American musician (1908 – 1986)

Alton Meeks Stricklin, better known as Al Stricklin (January 29, 1908 – October 15, 1986), was an American pianist. Nicknamed "Brother Al" or "Piano Pounder", he was known for his participation in Bob Wills' band Texas Playboys from 1935 to 1942, and performances on several of the band's classic recording, including "New San Antonio Rose", "Steel Guitar Rag", and "Take Me Back to Tulsa".

== Early life ==
Stricklin was born in Antioch, Johnson County, Texas, United States. His parents were Zebedee Stricklin and Annie Stricklin. He started to learn playing piano at the age of four, with instruction from his father. According to Stricklin himself, the famed jazz pianist Earl "Fatha" Hines was a major inspiration for his music style.

After graduating high school in Grandview, Stricklin enrolled in the Weatherford Junior College in 1927. During his time in school, he made subsistence earning by holding piano lessons. In 1929, he attended Baylor University, where he studied in History Major. He performed with two bands, a jazz group called The Texans and a Dixieland band named the Rio Grande Serenaders. Due to his involvement in a jazz band called Unholy Three, Stricklin was put under suspension. It was only under the intervention of a dean named W. Sims Allen that Stricklin was not expelled.

== Career ==
During the Great Depression, Stricklin left school and joined KFJZ radio station as an assistant program director in 1930. He was responsible for auditioning performance by Bob Wills' band, and initially thought that they were performing parody music. Will's performance turned out to be a success, and the band later played as Aladdin Laddies in WBAP under the sponsorship of Aladdin Lamp Company.

Stricklin and his wife moved to Tulsa in 1931. Soon after they moved to Island Grove, Texas, where Stricklin was employed as an elementary school teacher and principal. In 1934, he also played with the Hi Flyers dance band in Fort Worth. Stricklin joined Texas Playboys in 1935, with a weekly wage of $30. He played in Wills's first recording session for Columbia Records in September.

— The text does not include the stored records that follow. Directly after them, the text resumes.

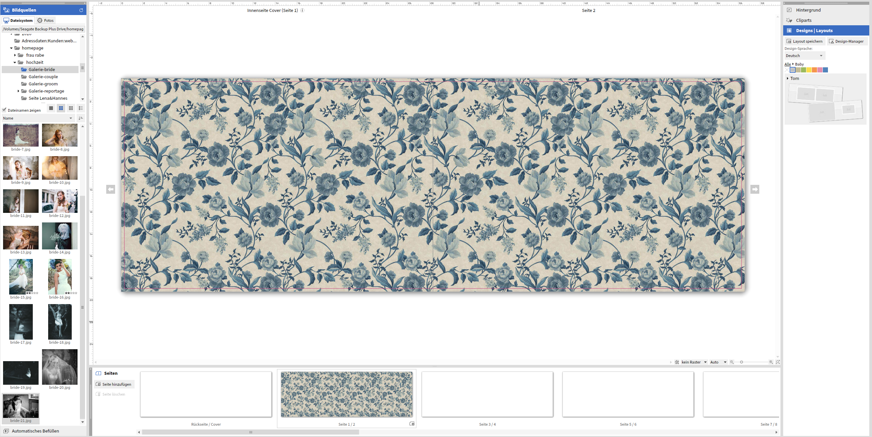This screenshot has width=872, height=437.
Task: Open the Hintergrund panel
Action: pos(808,10)
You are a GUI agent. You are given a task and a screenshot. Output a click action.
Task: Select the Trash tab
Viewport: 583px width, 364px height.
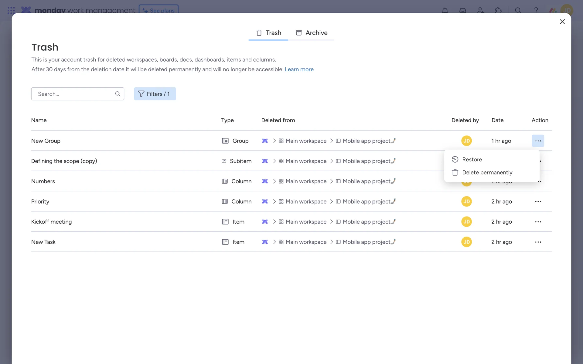tap(268, 33)
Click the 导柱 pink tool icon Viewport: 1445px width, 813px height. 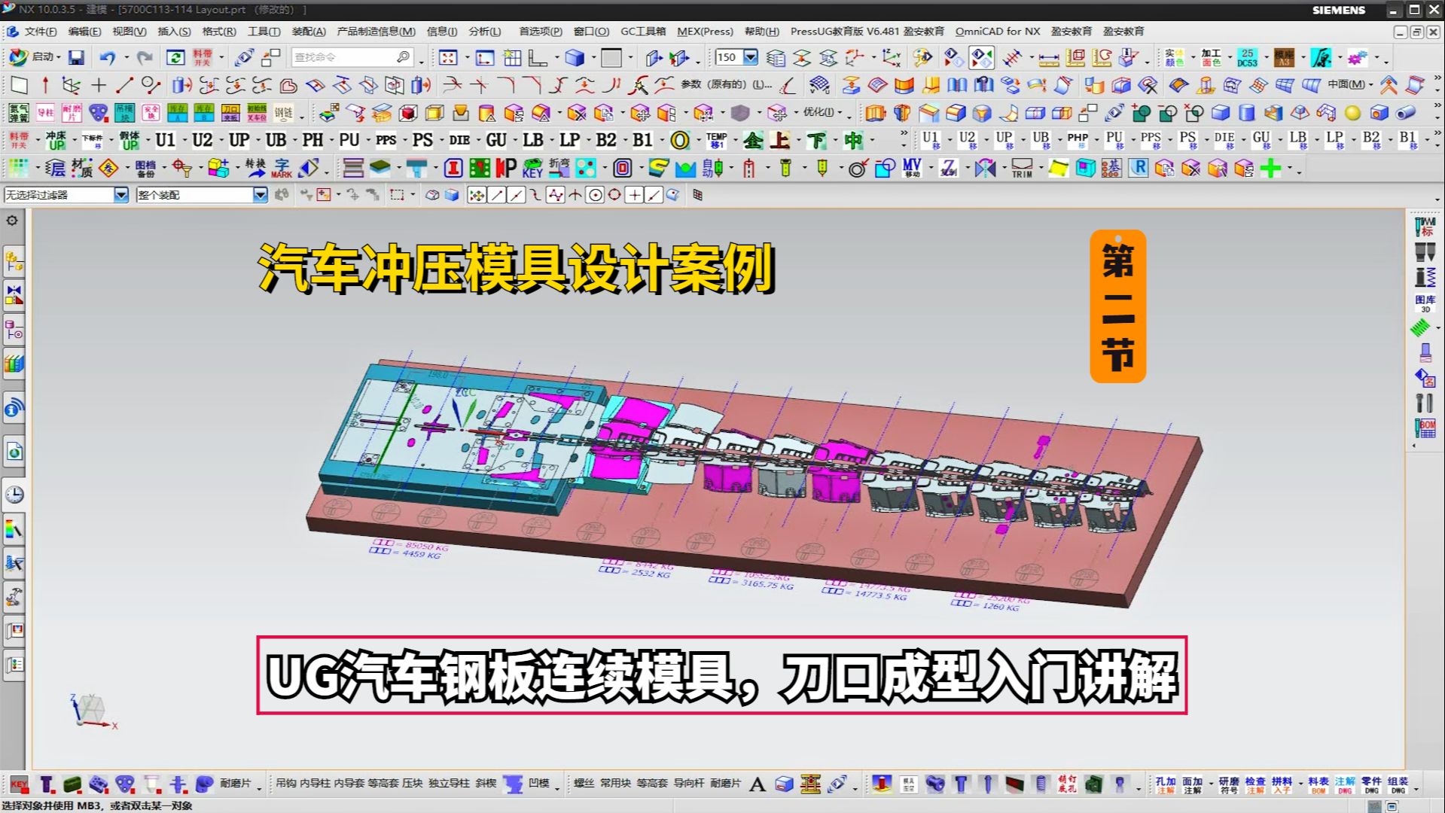[x=46, y=112]
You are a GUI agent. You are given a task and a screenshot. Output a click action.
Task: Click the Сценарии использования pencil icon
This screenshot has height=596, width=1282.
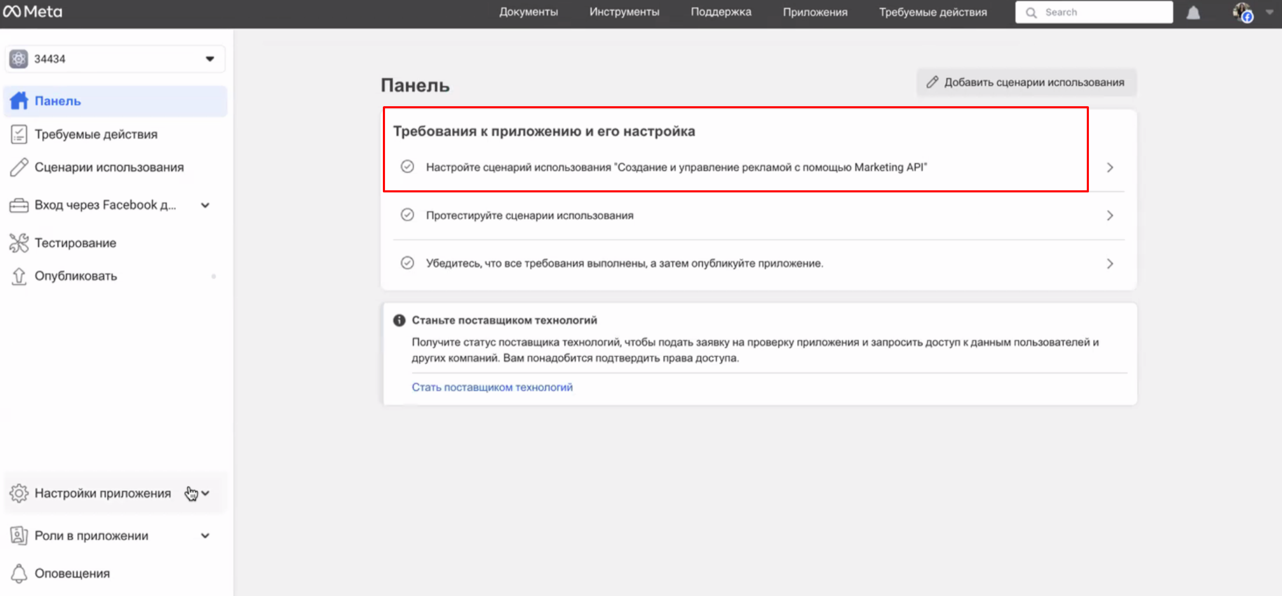(19, 167)
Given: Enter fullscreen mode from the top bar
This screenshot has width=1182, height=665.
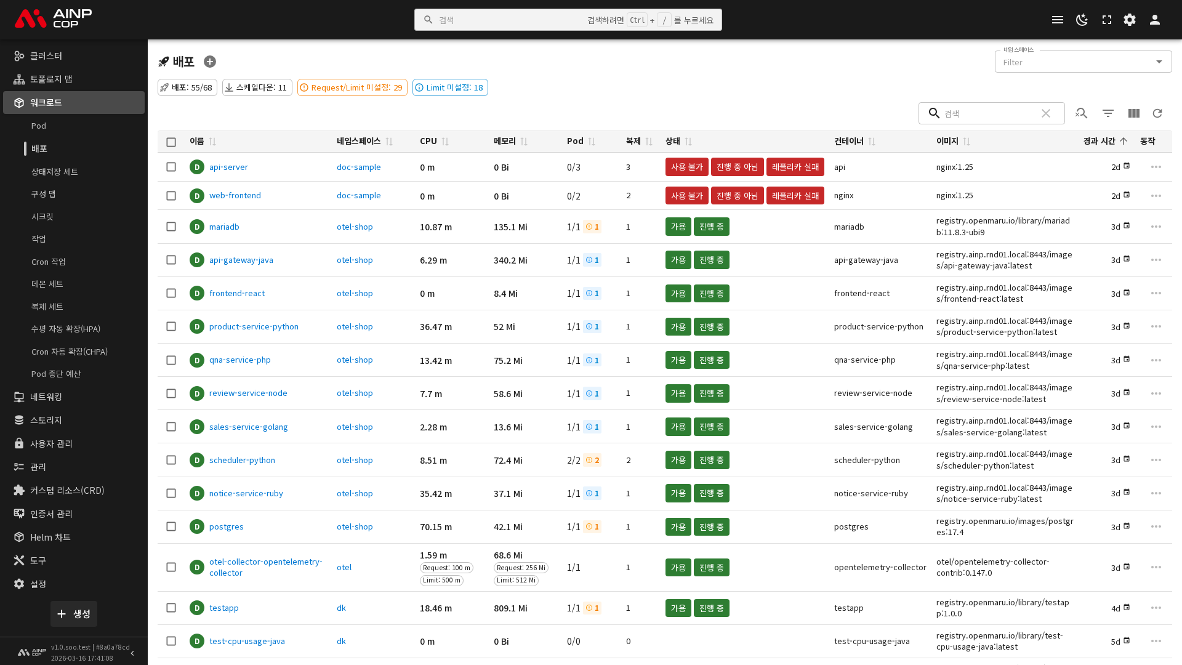Looking at the screenshot, I should click(x=1106, y=20).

In 1941, his wife Arbutus Watson died of cancer. Following the U.S. entry of the World War II, Stricklin left Texas Playboys and worked under a defense contractor called North American Aircraft. In 1942. He declined a reunion with the band in 1943. He still joined some of the band's performance in the ensuing decades.

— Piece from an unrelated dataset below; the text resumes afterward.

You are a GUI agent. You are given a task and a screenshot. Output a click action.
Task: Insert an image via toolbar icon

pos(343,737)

In 1973, Bob Wills called for the recording of the album For the Last Time, and Stricklin joined the recording under request from the label company United Artists. After Wills' death in 1975, Stricklin and other members of the band performed as Bob Wills Original Texas Playboys for a decade. He briefly pursued a solo career. In 1976, he authored the memoir "My Years With Bob Wills".

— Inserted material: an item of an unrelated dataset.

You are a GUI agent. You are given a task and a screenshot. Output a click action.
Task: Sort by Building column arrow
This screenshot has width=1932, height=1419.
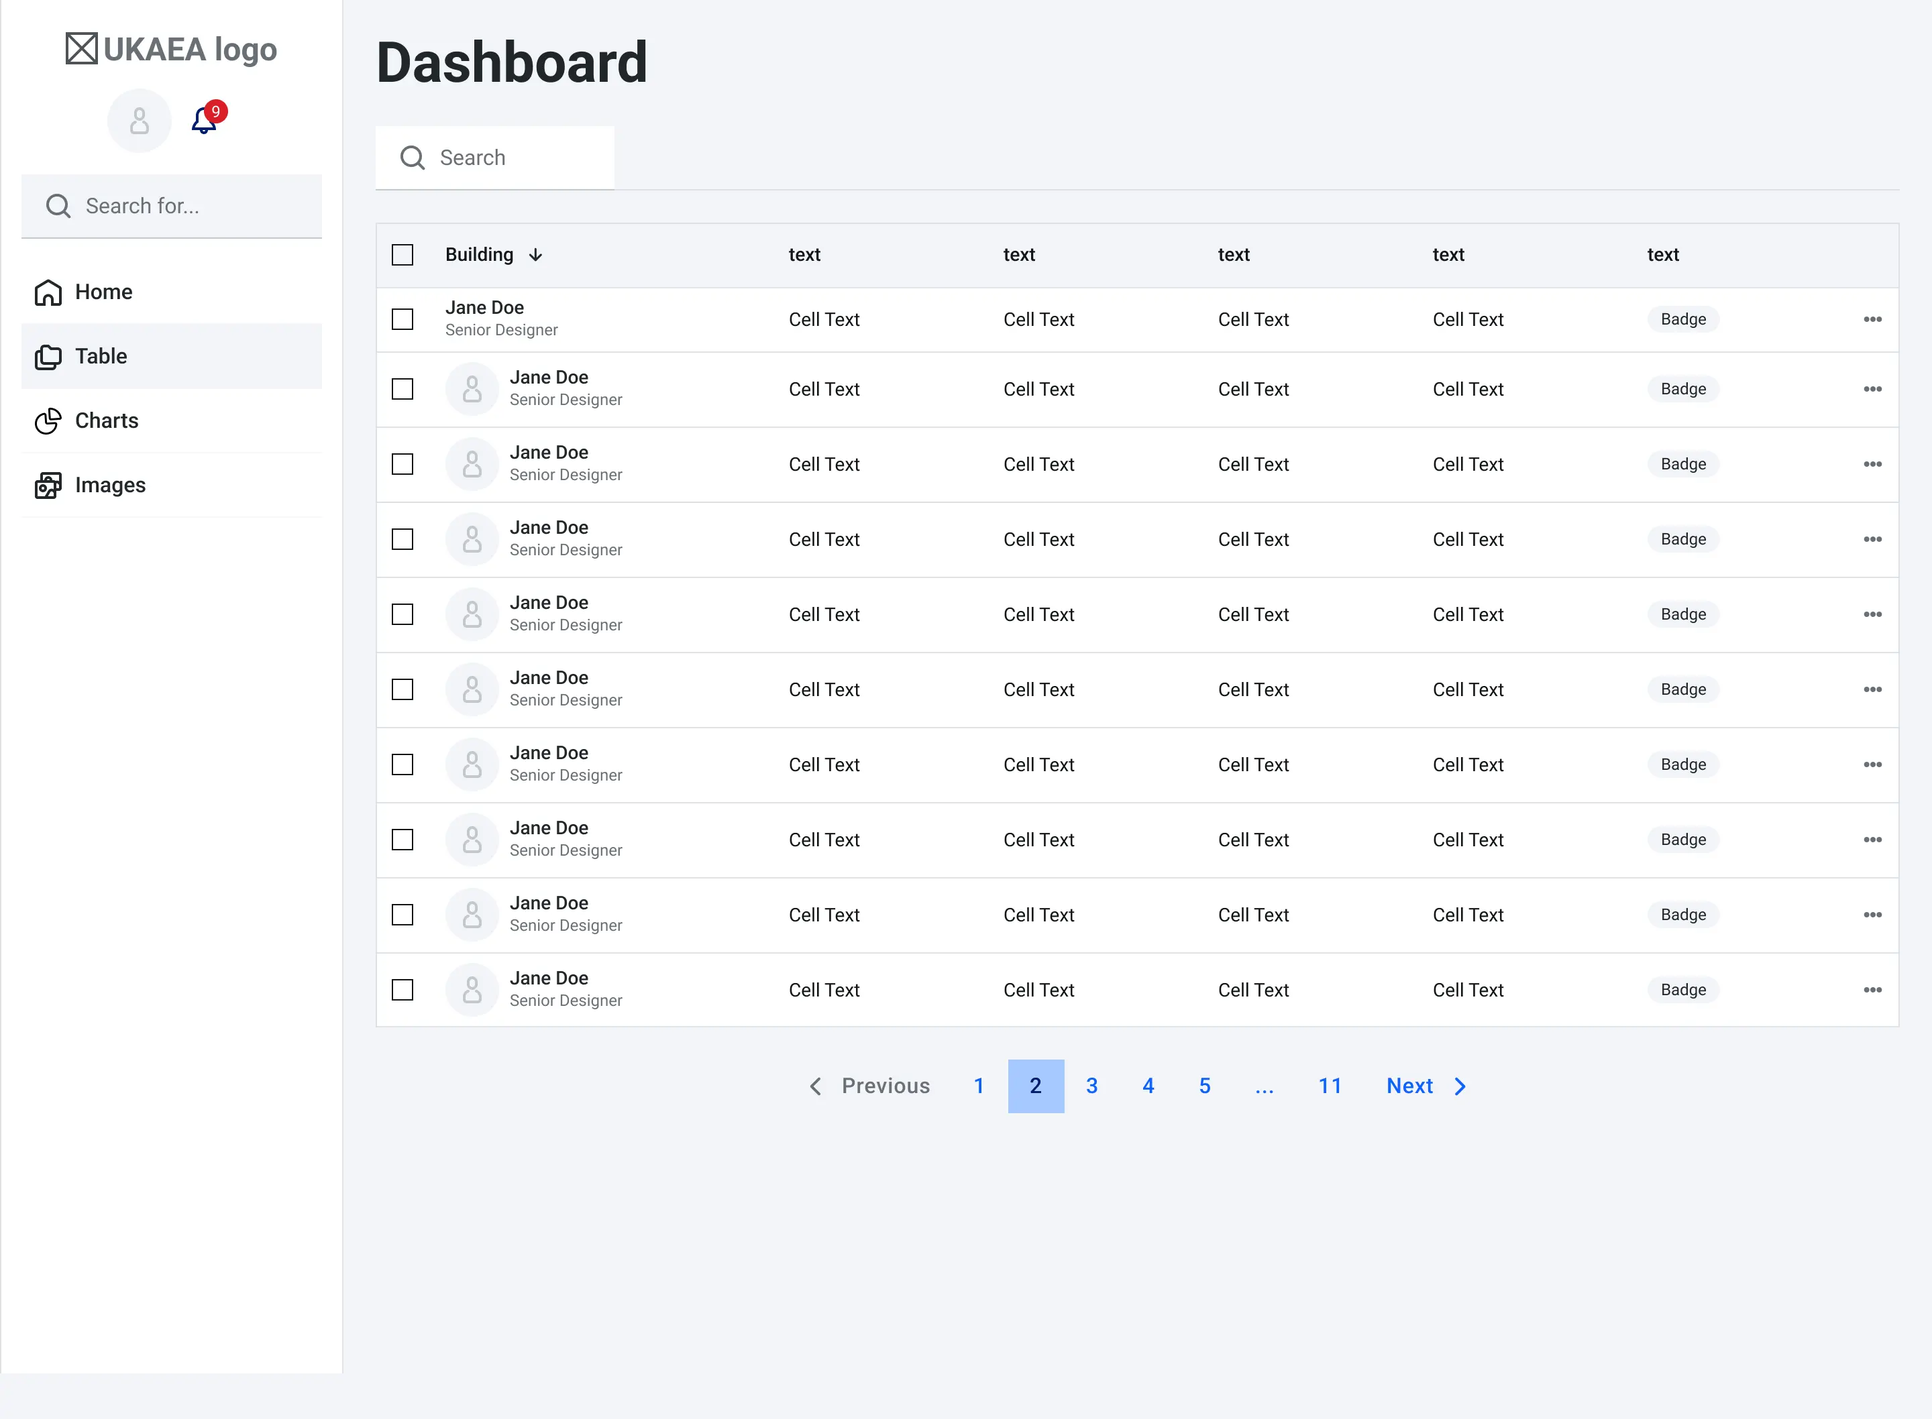(x=535, y=255)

In 1984, Stricklin was diagnosed with bone cancer. He made his last public performance on April 12, 1986 at the Fort Worth Stockyards' White Elephant Saloon. On October 15 of 1986, Stricklin died of cancer in Fireside Lodge Nursing Center Cleburne, Texas.

In 1999, Stricklin was inducted into the Rock and Roll Hall Of Fame along with the rest of the Texas Cowboys. Joseph Dulle dedicated a piano played by him to the White Elephant in Fort Worth exhibit.